● **SELECTION**
━━━
Comparing means are among the most frequently used tests in data analysis. Traditionally, they were done as a T-test, but, really, t-tests are just subsets of linear models. So, why not fit the appropriate linear model, and go from there! They’re delightfully simple, and provide a robust example of how to examine the entire workflow of a data analysis. These are steps you’ll take with any analysis you do in the future, no matter how complex the model!
When we have one set of values we want to estimate the mean for and look at whether it is equivalent to a pre-specified hypothesis, we’re talking about fitting an intercept only model. We might be interested in a single variable - like range shifts. Or we might be interested in a difference between pairs of values. These would traditionally all fall under the rubric of one-sample t-tests or paired t-tests (e.g., a one sample t-test where the one-sample is the difference between pairs).
━━━
● **SUPPLIED MATERIAL**
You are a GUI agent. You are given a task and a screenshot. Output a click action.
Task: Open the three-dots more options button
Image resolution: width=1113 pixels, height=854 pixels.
━━━
● **OBJECTIVE**
Reproduce the passage on comparing means word for word, starting with "When we have" and going on through "difference between pairs).". This material comes from a separate source.

● **EXPECTED OUTPUT**
When we have one set of values we want to estimate the mean for and look at whether it is equivalent to a pre-specified hypothesis, we’re talking about fitting an intercept only model. We might be interested in a single variable - like range shifts. Or we might be interested in a difference between pairs of values. These would traditionally all fall under the rubric of one-sample t-tests or paired t-tests (e.g., a one sample t-test where the one-sample is the difference between pairs).